Sementara itu, Wakil Menteri Sosial Agus Jabo Priyono menjelaskan pengalihan pengelolaan TMPNU merupakan tindak lanjut dari arahan Presiden Prabowo Subianto. Menurutnya, keputusan tersebut juga mempertimbangkan keterbatasan sumber daya di Kemensos serta upaya menjaga kehormatan dan marwah Taman Makam Pahlawan.
“Proses teknis sudah kita laksanakan. Kita sudah melakukan MoU antara Kemensos dengan Kemenhan.
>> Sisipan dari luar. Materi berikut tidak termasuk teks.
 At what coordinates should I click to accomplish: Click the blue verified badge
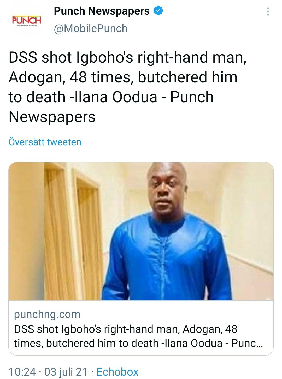tap(158, 11)
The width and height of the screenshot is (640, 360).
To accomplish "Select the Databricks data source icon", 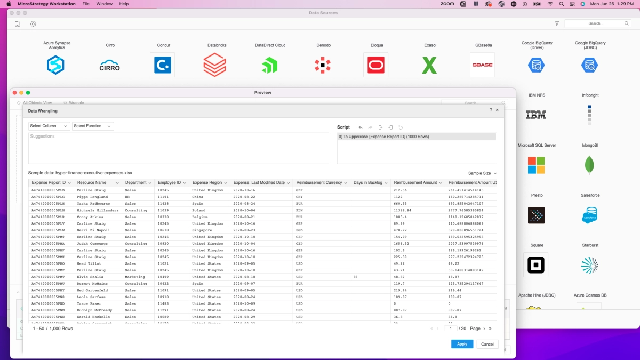I will pyautogui.click(x=214, y=65).
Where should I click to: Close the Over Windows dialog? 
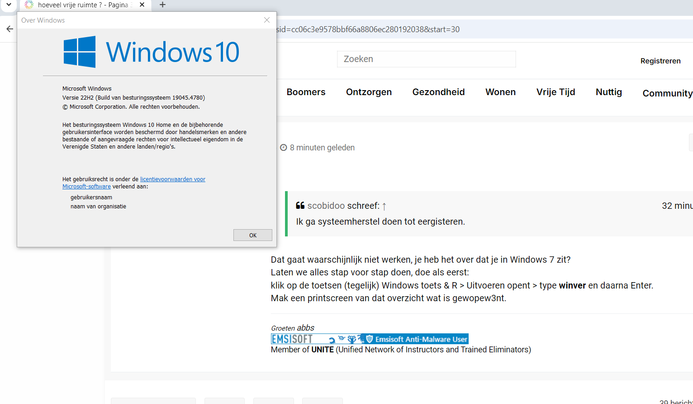[x=267, y=20]
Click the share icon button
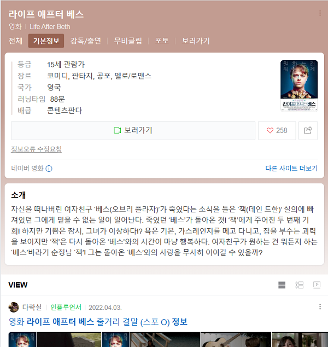The height and width of the screenshot is (347, 328). (308, 130)

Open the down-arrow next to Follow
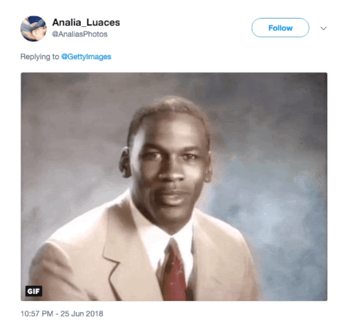[324, 28]
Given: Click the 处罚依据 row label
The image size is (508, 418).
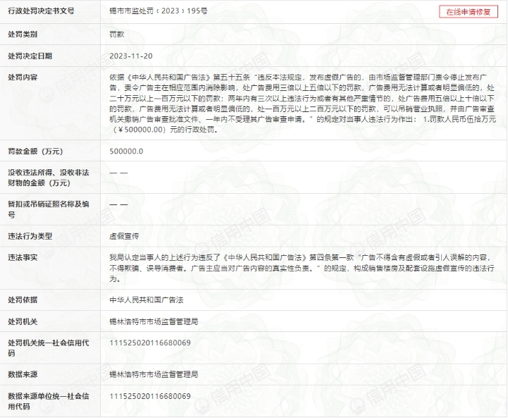Looking at the screenshot, I should coord(23,300).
Artinya secara de facto arahan dari Pak Presiden untuk pengalihan pengelolaan Taman Makam Pahlawan sudah selesai,” kata Agus Jabo.
Ia menambahkan, saat ini pemerintah tinggal menyelesaikan payung hukum melalui perubahan regulasi agar pengalihan pengelolaan dapat dilakukan secara resmi.
“Jadi kita sedang bersinergi untuk bisa mengubah regulasi tersebut supaya pengelolaan yang selama ini diurus Kemensos dapat dialihkan ke Kemenhan,” ujarnya.
Senada dengan itu, Wakil Menteri Pertahanan Donny Ermawan menilai pengalihan pengelolaan ini dapat memperkuat fungsi Taman Makam Pahlawan sebagai ruang edukasi kebangsaan bagi masyarakat.
Baca Juga : Program MBG Berkontribusi pada Penerimaan Pajak Negara hingga Rp16,75 Triliun
Menurut Donny, pengelolaan oleh Kementerian Pertahanan dinilai lebih relevan karena pemanfaatan sejumlah TMP, khususnya di kawasan Taman Makam Pahlawan Kalibata di Jakarta, selama ini banyak melibatkan unsur Tentara Nasional Indonesia.
Selama masa transisi, Kemensos dan Kemenhan sepakat untuk menjalankan pengelolaan secara bersama selama satu tahun sambil menunggu proses legislasi rampung.
“Untuk pengelolaannya secara bersama sudah kita laksanakan mulai awal bulan ini sampai akhir tahun ini,” kata Donny.